The Chiefs probably should have been ready for that one. Not only did the Panthers pull off a fake against the Falcons last week —that was Jeremy Chinn taking a direct snap rather than punter Joseph Charlton throwing to wide receiver Brandon Zylstra on Sunday — but Kansas City also executed a faked punt of their own against the New York Jets in Week 8.

The Panthers still led 17-13 after the teams traded missed field goals to start the second half, but the Chiefs finally hit their offensive stride. Mahomes hit Clyde Edwards-Helaire's TD catch late in the third quarter, then found Hill early in the fourth.

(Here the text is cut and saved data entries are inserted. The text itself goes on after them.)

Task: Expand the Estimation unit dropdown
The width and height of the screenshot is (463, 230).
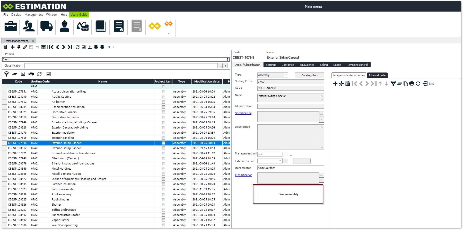Action: click(280, 161)
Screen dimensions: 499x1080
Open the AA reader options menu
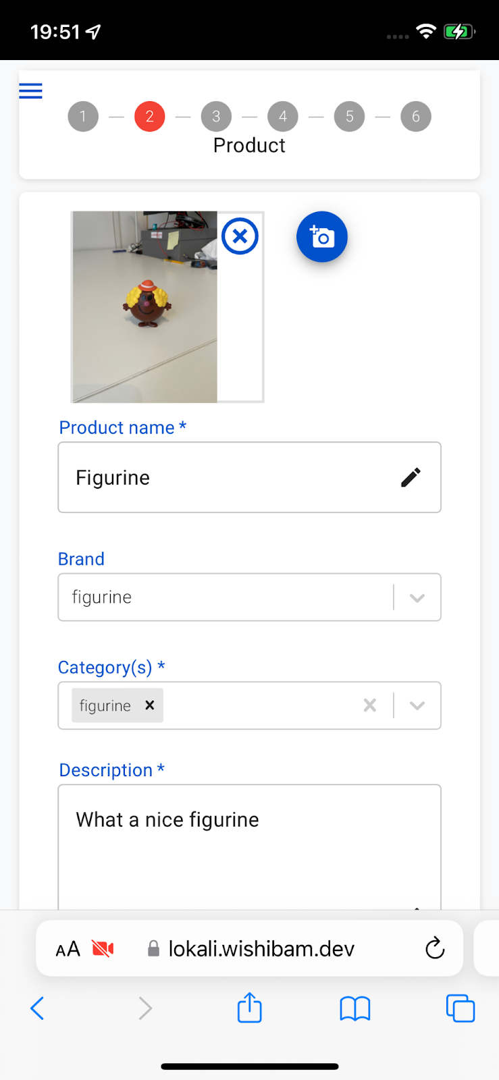(x=68, y=949)
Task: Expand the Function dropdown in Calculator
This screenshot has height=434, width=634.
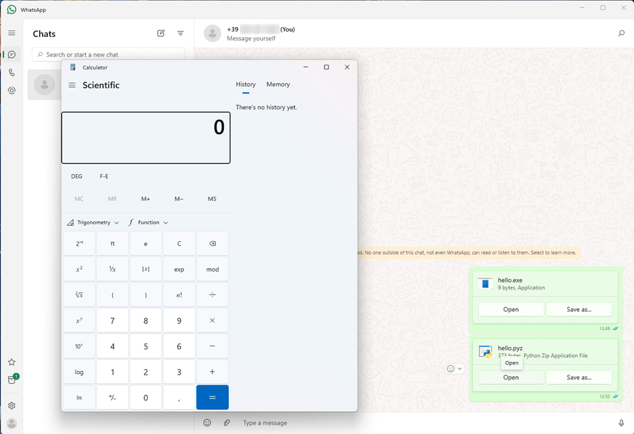Action: point(148,222)
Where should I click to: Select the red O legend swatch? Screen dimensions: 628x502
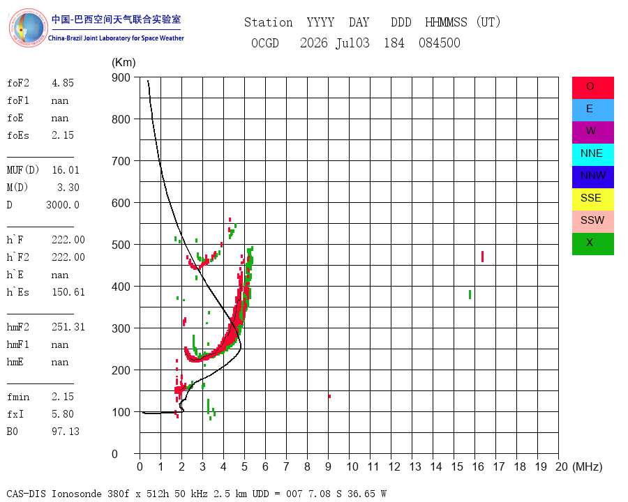(592, 88)
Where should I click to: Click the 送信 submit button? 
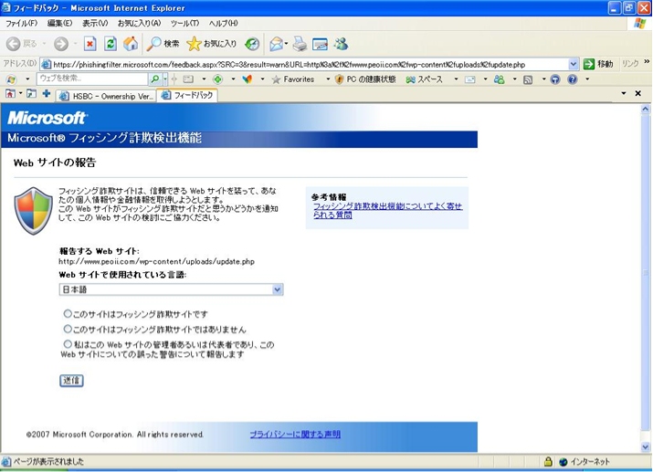pos(71,380)
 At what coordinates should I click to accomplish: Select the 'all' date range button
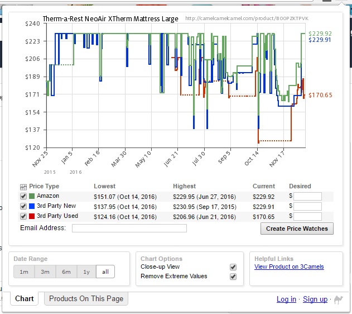pyautogui.click(x=106, y=272)
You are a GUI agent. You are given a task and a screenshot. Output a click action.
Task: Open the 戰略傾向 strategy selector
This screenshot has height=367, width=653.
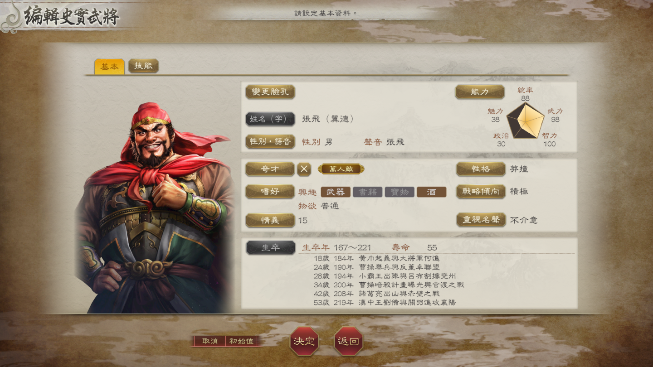coord(481,192)
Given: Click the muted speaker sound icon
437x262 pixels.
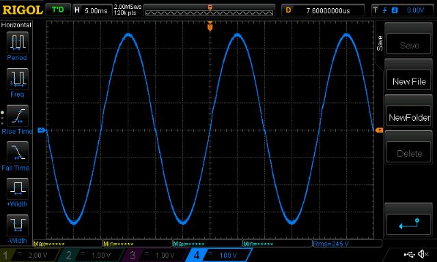Looking at the screenshot, I should 423,254.
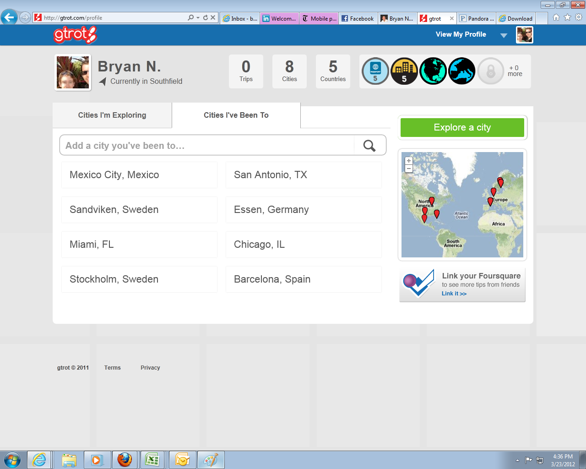Open the address bar search dropdown
The width and height of the screenshot is (586, 469).
pos(198,18)
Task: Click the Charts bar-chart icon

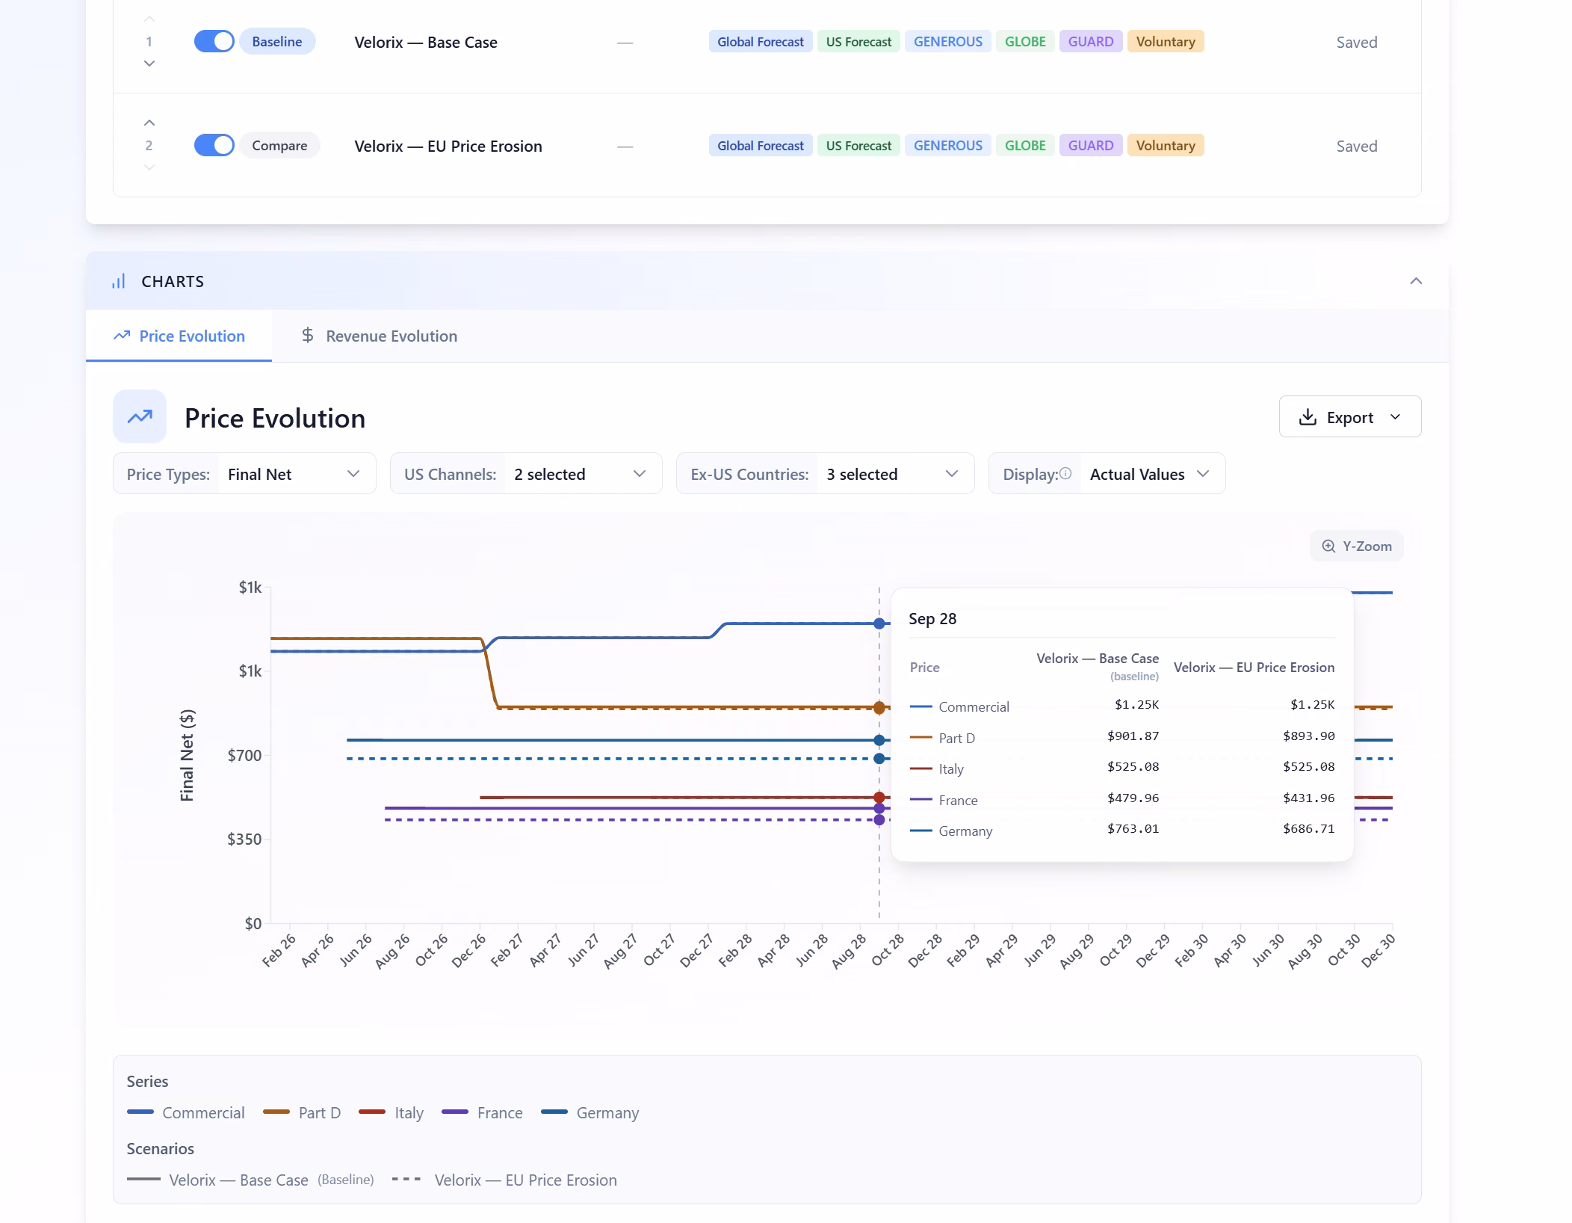Action: coord(119,281)
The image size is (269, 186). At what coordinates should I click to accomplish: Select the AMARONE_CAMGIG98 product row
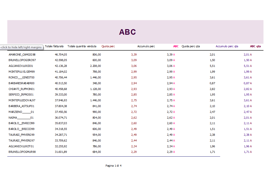[22, 55]
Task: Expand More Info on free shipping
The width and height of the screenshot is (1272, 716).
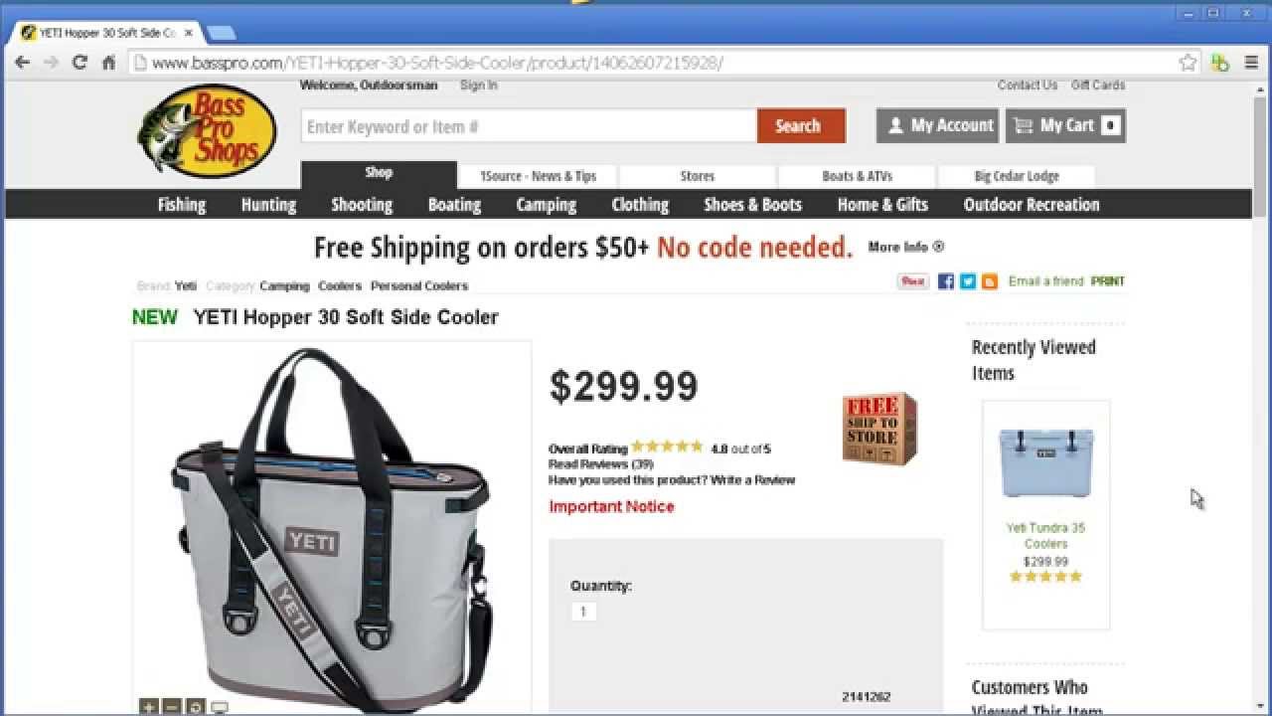Action: (x=905, y=247)

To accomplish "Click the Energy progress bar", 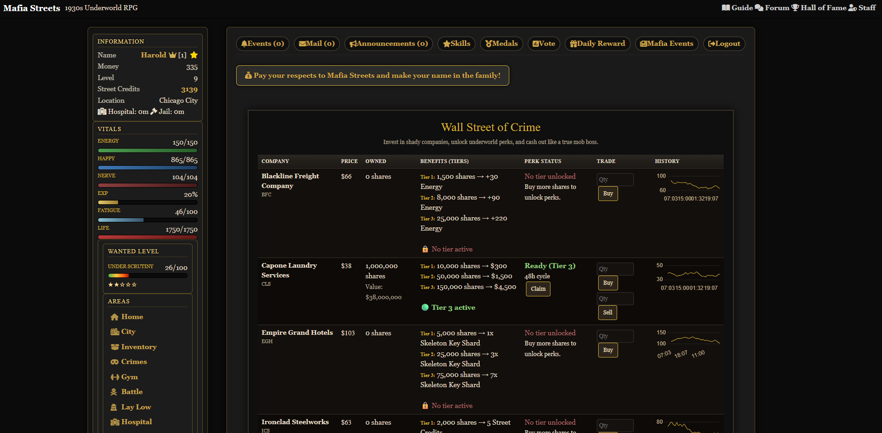I will point(148,151).
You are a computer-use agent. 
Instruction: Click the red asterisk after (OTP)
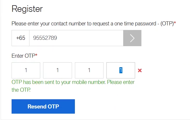click(175, 23)
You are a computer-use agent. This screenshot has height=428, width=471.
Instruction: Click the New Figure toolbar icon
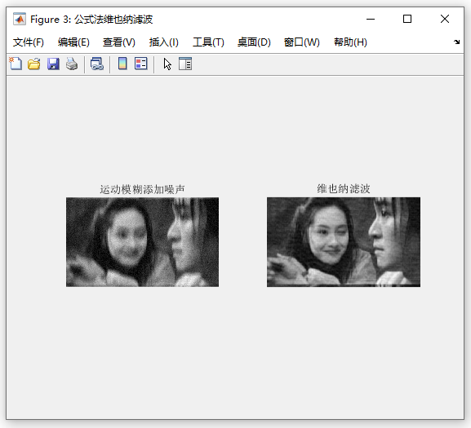click(x=16, y=64)
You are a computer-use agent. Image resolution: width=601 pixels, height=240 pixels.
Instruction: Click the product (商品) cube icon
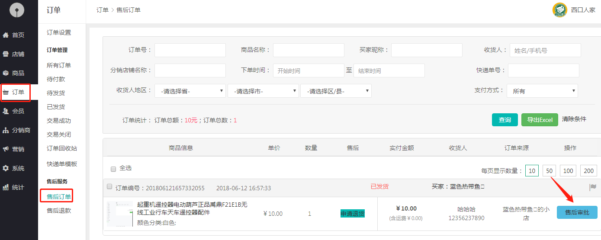pyautogui.click(x=6, y=73)
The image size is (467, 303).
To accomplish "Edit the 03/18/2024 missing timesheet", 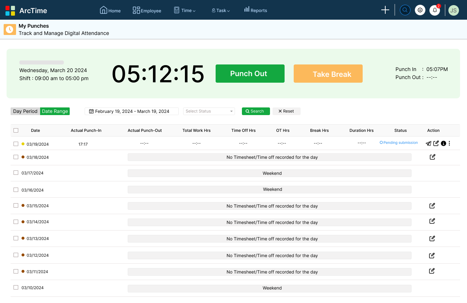I will click(432, 157).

Bridgewater answered for Carolina by running for 15 yards on fourth-and-14, a scramble that ended with his cart-wheeling dive for a first down, then taking a quarterback draw 4 yards for a touchdown to get within 26-24 with 10:22 to go. But rather than kick it deep, the Panthers tried an onside and recovered it too early, and the Chiefs used the short field to set up Hill's second touchdown catch and stretch the lead again.

INJURIES

Panthers: LT Russell Okung (calf) and SS Jeremy Chinn (knee) were inactive. ... McCaffrey appeared to get dinged on the ribs late in the game, though he was still on the field for the plays that mattered.

Chiefs: RT Michell Schwartz (back) and WR Sammy Watkins (hamstring) were inactive. ... DT Taco Charlton left in the first half with an ankle injury. RT Mike Remmers left early in the second with a rib injury.

UP NEXT

Panthers: Return home to face the Tampa Bay Buccaneers next Sunday.